■ PAGE TEXT ■

* Start *

XML Europe 2002 logo

Generalised XML extraction from relational databases based on ad-hoc XML schema.

Abstract

Relational databases are a mature technology that dominates the implementation of database systems. XML is a new technology that is attracting a great deal of interest and there are indications that it may dominate some areas of information system development, particularly amongst distributed systems. The role of XML within information systems and legacy information systems is still to be precisely determined however.

This paper describes a generalised mapping between relational databases and XML documents that is based on the tree structure of the Document Object Model (DOM). It also describes XR2 (XML to Relational Translation), an implementation of the solution we describe

XR2 automates the major functions involved in the solution proposed, which achieves a mapping from a relational database to an XML format. These are:

1. Facilitate the specification of an XML schema that maps from the metadata of a relational database to the XML output structure that a user requires.

Given the XML schema produced in 1.,

a. XR2 will construct queries to extract the data required.

b. XR2 generates output that places XML formatting appropriate to the data retrieved by the queries.

We have investigated the use of two types of XML schema for the purpose of database extraction, namely Document Type Definitions (DTD) and the schema specified by the XML-Data proposal of the World Wide Web Consortium. XR2 generates both DTD and XML schema. XR2 will also extract data from a database based on a DTD or XML schema. While it is possible to achieve an extraction process using either a DTD or XML schema, it is simpler to use an XML schema, the reasons for which will be explained in subsequent sections.

We describe a general solution to the problem of extracting XML formatted data from a database. The solution described is to a generalised problem, that is, only natural assumptions are made on the structure of the database and on the structure of the XML documents to be produced. A natural assumption is taken here to mean that it is possible to create queries on the database that will result in the production of the XML document.

* End *

■ EXERCISE REQUIREMENTS ■
1: Answer these questions about the abstract on XML extraction from relational databases:
(a) What does the name XR2 stand for?
(b) The generalised mapping is based on the tree structure of which model?
(c) Which two types of XML schema were investigated for database extraction?
2: Extend the abstract on XML extraction from relational databases, picking up right after its final sentence.

■ DATA PROVIDED ■
* Start *

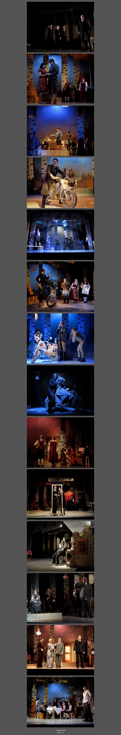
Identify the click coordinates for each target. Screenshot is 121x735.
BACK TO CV (60, 732)
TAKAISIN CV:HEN (60, 730)
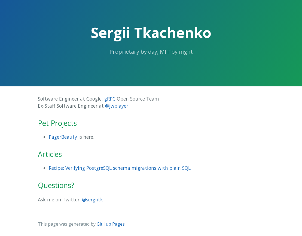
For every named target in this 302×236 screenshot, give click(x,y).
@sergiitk (92, 199)
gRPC (109, 98)
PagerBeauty (63, 137)
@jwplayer (116, 105)
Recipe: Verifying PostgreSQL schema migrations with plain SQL (120, 168)
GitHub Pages (111, 224)
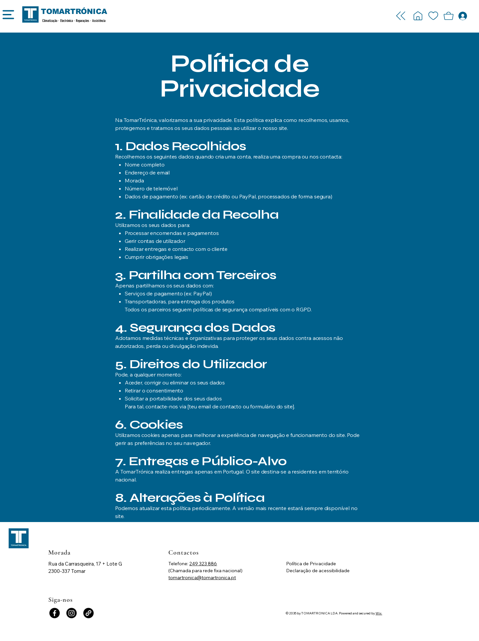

* End *

■ RESPONSE LIST ■
1:
(a) XML to Relational Translation.
(b) The Document Object Model (DOM).
(c) Document Type Definitions (DTD) and the schema specified by the XML-Data proposal of the World Wide Web Consortium.

2:
The solution we describe can be applied independently of the database platform, by conforming to standard relational database mechanisms (SQL). The current implementation of the solution operates external to the database, examining database structure and querying the database when necessary. The extraction process can be based on ad-hoc XML schema. That is, the extraction can operate on a portion of the database defined in a given XML schema. This allows the needs of any particular extraction to be met through the schema definition. The database structure need not be altered.

Keywords


Table of Contents

1. Introduction
2. Background
3. Problem and Solution
3.1. Description of the problem
4. Extracting data from the database
4.1. Determining the structure of the extract
4.2. Output generation based on the DOM
4.2.1. Constructing a node query
5. XR2
5.1. Specification of DTD
6. Conclusion
Bibliography
Biography

1. Introduction

Relational databases are a mature technology that dominates the implementation of database systems. XML is a new technology that is attracting a great deal of interest and there are indications that it may dominate some areas of information system development, particularly amongst distributed systems. The role of XML within information systems and legacy information systems is still to be precisely determined however.

This paper describes a generalised mapping between relational databases and XML documents that is based on the tree structure of the Document Object Model (DOM). It also describes XR2 (XML to Relational Translation).

XR2 automates the major functions involved in the solution proposed, which achieves a mapping from a relational database to an XML format. These are:

2. Background

The issue of developing a data store for XML documents is an active area of investigation within the XML development community. Some of these efforts are concerned with determining the role of a relational database within a storage architecture [WI01]. A related consideration in the investigation is the use of XML as a technology for data transmission or for data storage [CL01]. This has also been stated as the document-centric and data-centric views of XML. The procedure described in this paper is of principal interest when XML is viewed as a technology for data transmission.

When viewing XML as a technology for data storage, the design of systems is from the document-centric point of view. The result of this is to reduce the role of relational database technology and to preserve the tree structured hierarchy that is central to XML. This would have certain advantages where that tree structure is an appropriate structure to use as the basis of program procedures. It will have disadvantages where that tree structure is not appropriate. The aim of research at this stage is to identify in what cases it is appropriate.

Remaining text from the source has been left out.